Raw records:
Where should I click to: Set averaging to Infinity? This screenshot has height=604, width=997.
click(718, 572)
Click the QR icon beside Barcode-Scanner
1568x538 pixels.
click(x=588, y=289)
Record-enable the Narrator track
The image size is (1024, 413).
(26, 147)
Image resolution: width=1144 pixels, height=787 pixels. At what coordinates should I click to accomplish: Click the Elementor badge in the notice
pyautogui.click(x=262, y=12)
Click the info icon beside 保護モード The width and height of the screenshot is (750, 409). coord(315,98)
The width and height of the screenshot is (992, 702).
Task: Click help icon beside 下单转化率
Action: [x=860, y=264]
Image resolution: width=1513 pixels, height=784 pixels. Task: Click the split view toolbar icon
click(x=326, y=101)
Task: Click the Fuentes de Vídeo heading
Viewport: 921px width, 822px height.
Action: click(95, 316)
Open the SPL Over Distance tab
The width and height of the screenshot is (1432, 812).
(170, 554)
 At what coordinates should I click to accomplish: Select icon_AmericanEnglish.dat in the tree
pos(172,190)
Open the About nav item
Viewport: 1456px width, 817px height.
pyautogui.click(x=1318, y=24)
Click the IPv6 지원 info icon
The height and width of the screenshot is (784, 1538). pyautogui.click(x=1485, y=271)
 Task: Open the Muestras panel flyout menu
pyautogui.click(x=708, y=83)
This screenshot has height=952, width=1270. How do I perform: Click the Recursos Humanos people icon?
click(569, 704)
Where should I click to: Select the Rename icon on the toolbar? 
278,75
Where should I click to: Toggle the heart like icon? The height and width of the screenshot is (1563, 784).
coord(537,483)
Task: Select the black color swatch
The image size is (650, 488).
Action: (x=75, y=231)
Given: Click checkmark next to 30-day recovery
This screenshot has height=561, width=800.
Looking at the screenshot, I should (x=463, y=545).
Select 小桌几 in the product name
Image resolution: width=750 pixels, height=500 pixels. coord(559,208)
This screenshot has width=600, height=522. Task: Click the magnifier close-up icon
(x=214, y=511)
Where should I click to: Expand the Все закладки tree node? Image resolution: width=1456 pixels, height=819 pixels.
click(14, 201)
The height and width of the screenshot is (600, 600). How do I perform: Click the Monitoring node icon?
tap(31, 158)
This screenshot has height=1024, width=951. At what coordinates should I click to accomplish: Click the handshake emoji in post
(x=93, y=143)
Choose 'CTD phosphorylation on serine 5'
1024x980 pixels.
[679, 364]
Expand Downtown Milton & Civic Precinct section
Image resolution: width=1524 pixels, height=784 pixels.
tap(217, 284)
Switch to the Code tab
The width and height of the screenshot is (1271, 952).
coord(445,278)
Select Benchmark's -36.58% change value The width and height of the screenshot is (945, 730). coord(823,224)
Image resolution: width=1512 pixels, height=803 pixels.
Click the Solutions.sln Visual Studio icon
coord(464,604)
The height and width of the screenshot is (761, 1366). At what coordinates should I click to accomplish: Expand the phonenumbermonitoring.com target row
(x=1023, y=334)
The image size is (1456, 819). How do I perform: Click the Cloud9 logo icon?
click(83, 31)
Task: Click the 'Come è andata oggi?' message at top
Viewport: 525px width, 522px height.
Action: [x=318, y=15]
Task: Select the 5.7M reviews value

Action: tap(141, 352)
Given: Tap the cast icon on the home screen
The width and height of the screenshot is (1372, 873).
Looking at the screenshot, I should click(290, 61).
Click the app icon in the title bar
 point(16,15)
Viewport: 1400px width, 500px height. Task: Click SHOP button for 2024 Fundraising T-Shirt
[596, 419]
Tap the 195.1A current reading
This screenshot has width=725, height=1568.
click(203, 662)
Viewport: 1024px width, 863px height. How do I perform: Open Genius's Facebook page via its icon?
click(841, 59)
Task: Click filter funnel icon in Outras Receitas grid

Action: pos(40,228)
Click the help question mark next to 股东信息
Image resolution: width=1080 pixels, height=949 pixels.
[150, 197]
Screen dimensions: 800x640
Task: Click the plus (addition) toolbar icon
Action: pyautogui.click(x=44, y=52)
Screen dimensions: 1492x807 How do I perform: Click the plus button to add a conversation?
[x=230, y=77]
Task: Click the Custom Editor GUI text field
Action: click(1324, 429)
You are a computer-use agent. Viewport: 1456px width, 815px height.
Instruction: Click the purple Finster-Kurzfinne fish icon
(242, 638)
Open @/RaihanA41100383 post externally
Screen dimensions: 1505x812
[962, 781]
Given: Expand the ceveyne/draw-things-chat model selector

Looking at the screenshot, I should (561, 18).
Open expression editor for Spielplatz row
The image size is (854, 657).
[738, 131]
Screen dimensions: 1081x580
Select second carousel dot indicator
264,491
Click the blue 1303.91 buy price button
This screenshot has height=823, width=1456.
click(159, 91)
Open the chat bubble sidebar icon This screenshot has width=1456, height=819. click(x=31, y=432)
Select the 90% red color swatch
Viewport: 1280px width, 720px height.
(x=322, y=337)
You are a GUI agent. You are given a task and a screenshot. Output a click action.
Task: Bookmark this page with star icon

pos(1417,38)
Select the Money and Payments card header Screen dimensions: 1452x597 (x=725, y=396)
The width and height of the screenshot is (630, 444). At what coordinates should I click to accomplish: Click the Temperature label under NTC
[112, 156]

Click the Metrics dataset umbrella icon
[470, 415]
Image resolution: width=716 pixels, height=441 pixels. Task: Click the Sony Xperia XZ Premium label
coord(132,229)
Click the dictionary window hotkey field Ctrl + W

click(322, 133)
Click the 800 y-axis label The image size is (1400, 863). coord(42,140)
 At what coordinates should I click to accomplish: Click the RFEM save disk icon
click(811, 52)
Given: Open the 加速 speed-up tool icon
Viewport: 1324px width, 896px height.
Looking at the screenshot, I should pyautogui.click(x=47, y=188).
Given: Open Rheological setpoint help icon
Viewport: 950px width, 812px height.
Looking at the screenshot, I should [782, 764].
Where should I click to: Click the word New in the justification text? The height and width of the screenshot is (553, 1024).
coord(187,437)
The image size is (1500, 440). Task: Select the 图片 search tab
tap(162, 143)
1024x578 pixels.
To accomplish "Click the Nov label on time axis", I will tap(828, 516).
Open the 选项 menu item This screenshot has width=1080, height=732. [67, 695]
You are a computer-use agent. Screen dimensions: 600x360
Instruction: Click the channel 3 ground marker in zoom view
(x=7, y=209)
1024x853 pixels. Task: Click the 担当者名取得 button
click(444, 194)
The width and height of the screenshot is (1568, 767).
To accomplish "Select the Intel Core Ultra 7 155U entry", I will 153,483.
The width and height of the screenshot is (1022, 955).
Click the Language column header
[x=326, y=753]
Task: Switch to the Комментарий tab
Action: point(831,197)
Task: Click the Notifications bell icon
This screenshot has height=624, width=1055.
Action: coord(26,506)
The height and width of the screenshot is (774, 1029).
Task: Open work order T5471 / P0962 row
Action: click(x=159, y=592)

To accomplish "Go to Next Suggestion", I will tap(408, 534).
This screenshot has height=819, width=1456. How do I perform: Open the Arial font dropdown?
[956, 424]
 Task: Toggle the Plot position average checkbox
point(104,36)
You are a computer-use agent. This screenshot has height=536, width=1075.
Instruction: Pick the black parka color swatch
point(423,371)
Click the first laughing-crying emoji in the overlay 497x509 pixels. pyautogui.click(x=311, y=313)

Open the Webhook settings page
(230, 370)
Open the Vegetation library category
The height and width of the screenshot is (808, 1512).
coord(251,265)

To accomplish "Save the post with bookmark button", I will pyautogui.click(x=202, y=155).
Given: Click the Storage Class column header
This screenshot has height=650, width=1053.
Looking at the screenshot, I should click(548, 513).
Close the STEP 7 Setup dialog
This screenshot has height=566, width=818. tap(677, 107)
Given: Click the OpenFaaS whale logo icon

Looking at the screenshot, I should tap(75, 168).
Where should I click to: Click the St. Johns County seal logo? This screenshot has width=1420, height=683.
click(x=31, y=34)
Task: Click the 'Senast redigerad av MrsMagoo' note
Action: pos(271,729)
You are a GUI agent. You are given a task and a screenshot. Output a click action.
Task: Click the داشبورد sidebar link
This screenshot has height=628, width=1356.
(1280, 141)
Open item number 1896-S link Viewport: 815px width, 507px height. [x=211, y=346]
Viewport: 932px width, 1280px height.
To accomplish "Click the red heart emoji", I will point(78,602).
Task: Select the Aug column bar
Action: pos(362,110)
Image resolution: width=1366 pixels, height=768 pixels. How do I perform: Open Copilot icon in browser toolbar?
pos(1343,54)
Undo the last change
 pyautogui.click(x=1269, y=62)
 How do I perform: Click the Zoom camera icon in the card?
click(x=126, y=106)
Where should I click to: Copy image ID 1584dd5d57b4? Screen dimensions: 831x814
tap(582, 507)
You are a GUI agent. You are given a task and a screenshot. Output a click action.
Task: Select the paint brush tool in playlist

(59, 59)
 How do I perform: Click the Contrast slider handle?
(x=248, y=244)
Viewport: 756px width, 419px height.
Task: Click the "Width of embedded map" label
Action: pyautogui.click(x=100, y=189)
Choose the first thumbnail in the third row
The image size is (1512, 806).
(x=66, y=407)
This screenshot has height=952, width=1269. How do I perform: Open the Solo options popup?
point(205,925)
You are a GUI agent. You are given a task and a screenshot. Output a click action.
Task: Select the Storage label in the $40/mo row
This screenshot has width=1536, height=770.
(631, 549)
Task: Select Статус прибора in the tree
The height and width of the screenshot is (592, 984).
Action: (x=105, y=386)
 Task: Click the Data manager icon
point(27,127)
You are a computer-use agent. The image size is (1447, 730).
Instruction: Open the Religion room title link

Exercise instructions: Starting at the line containing "Click the first" and ending at the line containing "coord(251,265)", format those lines of the data as a numbered list, omitting blank lines.

Response:
1. Click the first laughing-crying emoji in the overlay 497x509 pixels. pyautogui.click(x=311, y=313)
2. Open the Webhook settings page
3. (230, 370)
4. Open the Vegetation library category
5. The height and width of the screenshot is (808, 1512).
6. coord(251,265)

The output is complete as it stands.